[Records from a data collection]

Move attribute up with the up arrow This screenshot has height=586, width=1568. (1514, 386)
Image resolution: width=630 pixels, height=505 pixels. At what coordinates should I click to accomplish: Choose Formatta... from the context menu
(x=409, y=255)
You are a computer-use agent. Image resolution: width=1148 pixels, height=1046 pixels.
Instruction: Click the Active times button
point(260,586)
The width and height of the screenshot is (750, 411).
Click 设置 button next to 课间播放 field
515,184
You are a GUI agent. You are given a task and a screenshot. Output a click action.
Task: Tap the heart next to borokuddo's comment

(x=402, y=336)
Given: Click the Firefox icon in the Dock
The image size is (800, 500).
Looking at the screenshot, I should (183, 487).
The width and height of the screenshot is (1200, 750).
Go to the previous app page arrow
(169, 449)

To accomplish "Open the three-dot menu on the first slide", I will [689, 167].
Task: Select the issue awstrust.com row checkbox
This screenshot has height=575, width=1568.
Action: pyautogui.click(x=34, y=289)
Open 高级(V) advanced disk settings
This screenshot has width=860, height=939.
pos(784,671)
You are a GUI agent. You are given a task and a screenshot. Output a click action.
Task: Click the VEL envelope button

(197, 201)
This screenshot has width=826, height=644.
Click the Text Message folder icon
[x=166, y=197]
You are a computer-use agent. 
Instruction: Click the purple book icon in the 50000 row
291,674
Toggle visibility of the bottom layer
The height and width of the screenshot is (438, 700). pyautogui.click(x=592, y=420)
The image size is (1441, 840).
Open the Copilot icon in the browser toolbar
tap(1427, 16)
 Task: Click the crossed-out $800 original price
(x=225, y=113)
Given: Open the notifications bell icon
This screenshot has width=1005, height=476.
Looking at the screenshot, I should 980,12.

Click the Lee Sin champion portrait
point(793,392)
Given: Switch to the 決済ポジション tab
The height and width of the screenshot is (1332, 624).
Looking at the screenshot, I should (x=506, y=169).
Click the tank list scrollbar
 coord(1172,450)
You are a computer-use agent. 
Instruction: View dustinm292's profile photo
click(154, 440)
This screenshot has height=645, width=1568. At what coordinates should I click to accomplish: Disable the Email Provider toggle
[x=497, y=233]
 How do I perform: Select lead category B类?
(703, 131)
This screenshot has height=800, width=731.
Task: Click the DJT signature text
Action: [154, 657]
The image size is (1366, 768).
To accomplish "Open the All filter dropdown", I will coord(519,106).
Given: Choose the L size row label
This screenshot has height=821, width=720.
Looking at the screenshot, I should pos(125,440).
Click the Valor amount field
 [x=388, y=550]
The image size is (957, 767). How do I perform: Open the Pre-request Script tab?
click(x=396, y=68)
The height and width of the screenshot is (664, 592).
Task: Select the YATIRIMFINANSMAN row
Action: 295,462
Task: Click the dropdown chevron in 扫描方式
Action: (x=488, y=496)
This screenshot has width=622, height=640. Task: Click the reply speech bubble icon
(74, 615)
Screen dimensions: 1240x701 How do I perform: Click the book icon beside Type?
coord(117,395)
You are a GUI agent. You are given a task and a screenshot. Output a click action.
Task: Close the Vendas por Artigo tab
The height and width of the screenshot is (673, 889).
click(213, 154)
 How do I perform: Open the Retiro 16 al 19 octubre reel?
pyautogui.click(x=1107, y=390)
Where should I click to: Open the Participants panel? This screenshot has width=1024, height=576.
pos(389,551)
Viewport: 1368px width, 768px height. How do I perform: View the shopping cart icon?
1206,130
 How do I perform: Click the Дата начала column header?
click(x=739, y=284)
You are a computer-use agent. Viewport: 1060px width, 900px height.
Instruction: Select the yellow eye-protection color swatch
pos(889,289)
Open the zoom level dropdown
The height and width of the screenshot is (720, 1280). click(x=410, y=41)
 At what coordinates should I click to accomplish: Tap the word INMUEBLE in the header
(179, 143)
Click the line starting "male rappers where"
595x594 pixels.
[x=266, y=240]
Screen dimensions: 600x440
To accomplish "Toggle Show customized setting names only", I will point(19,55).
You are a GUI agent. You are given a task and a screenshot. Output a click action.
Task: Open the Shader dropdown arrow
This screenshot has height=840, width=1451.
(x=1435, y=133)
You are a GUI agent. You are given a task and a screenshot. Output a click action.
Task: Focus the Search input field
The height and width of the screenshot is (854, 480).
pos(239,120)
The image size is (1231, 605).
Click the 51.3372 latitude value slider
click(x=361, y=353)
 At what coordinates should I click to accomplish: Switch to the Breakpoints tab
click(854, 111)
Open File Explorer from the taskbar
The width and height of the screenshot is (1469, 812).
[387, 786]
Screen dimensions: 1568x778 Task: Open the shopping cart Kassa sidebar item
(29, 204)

▸ Exercise aim
Every entry needs to be copied again exactly.

▸ Completed task
Move attribute up with the up arrow This screenshot has height=586, width=1568. (1514, 386)
Image resolution: width=630 pixels, height=505 pixels. At what coordinates should I click to accomplish: Choose Formatta... from the context menu
(x=409, y=255)
You are a computer-use agent. Image resolution: width=1148 pixels, height=1046 pixels.
Instruction: Click the Active times button
point(260,586)
The width and height of the screenshot is (750, 411).
Click 设置 button next to 课间播放 field
515,184
You are a GUI agent. You are given a task and a screenshot. Output a click action.
Task: Tap the heart next to borokuddo's comment

(x=402, y=336)
Given: Click the Firefox icon in the Dock
The image size is (800, 500).
Looking at the screenshot, I should (183, 487).
The width and height of the screenshot is (1200, 750).
Go to the previous app page arrow
(169, 449)

To accomplish "Open the three-dot menu on the first slide", I will [689, 167].
Task: Select the issue awstrust.com row checkbox
This screenshot has height=575, width=1568.
Action: pyautogui.click(x=34, y=289)
Open 高级(V) advanced disk settings
This screenshot has width=860, height=939.
pos(784,671)
You are a GUI agent. You are given a task and a screenshot. Output a click action.
Task: Click the VEL envelope button

(197, 201)
This screenshot has width=826, height=644.
Click the Text Message folder icon
[x=166, y=197]
You are a computer-use agent. 
Instruction: Click the purple book icon in the 50000 row
291,674
Toggle visibility of the bottom layer
The height and width of the screenshot is (438, 700). pyautogui.click(x=592, y=420)
The image size is (1441, 840).
Open the Copilot icon in the browser toolbar
tap(1427, 16)
 Task: Click the crossed-out $800 original price
(x=225, y=113)
Given: Open the notifications bell icon
This screenshot has width=1005, height=476.
Looking at the screenshot, I should 980,12.

Click the Lee Sin champion portrait
point(793,392)
Given: Switch to the 決済ポジション tab
The height and width of the screenshot is (1332, 624).
Looking at the screenshot, I should (x=506, y=169).
Click the tank list scrollbar
 coord(1172,450)
You are a computer-use agent. 
Instruction: View dustinm292's profile photo
click(154, 440)
This screenshot has height=645, width=1568. At what coordinates should I click to accomplish: Disable the Email Provider toggle
[x=497, y=233]
 How do I perform: Select lead category B类?
(703, 131)
This screenshot has height=800, width=731.
Task: Click the DJT signature text
Action: [154, 657]
The image size is (1366, 768).
To accomplish "Open the All filter dropdown", I will coord(519,106).
Given: Choose the L size row label
This screenshot has height=821, width=720.
Looking at the screenshot, I should pos(125,440).
Click the Valor amount field
 [x=388, y=550]
The image size is (957, 767). How do I perform: Open the Pre-request Script tab?
click(x=396, y=68)
The height and width of the screenshot is (664, 592).
Task: Select the YATIRIMFINANSMAN row
Action: 295,462
Task: Click the dropdown chevron in 扫描方式
Action: (x=488, y=496)
This screenshot has width=622, height=640. Task: Click the reply speech bubble icon
(74, 615)
Screen dimensions: 1240x701 How do I perform: Click the book icon beside Type?
coord(117,395)
You are a GUI agent. You are given a task and a screenshot. Output a click action.
Task: Close the Vendas por Artigo tab
The height and width of the screenshot is (673, 889).
click(213, 154)
 How do I perform: Open the Retiro 16 al 19 octubre reel?
pyautogui.click(x=1107, y=390)
Where should I click to: Open the Participants panel? This screenshot has width=1024, height=576.
pos(389,551)
Viewport: 1368px width, 768px height. How do I perform: View the shopping cart icon?
1206,130
 How do I perform: Click the Дата начала column header?
click(x=739, y=284)
You are a computer-use agent. Viewport: 1060px width, 900px height.
Instruction: Select the yellow eye-protection color swatch
pos(889,289)
Open the zoom level dropdown
The height and width of the screenshot is (720, 1280). click(x=410, y=41)
 At what coordinates should I click to accomplish: Tap the word INMUEBLE in the header
(179, 143)
Click the line starting "male rappers where"
595x594 pixels.
[x=266, y=240]
Screen dimensions: 600x440
To accomplish "Toggle Show customized setting names only", I will point(19,55).
You are a GUI agent. You are given a task and a screenshot. Output a click action.
Task: Open the Shader dropdown arrow
This screenshot has height=840, width=1451.
(x=1435, y=133)
You are a GUI agent. You are given a task and a screenshot. Output a click action.
Task: Focus the Search input field
The height and width of the screenshot is (854, 480).
pos(239,120)
The image size is (1231, 605).
Click the 51.3372 latitude value slider
click(x=361, y=353)
 At what coordinates should I click to accomplish: Switch to the Breakpoints tab
click(854, 111)
Open File Explorer from the taskbar
The width and height of the screenshot is (1469, 812).
[387, 786]
Screen dimensions: 1568x778 Task: Open the shopping cart Kassa sidebar item
(29, 204)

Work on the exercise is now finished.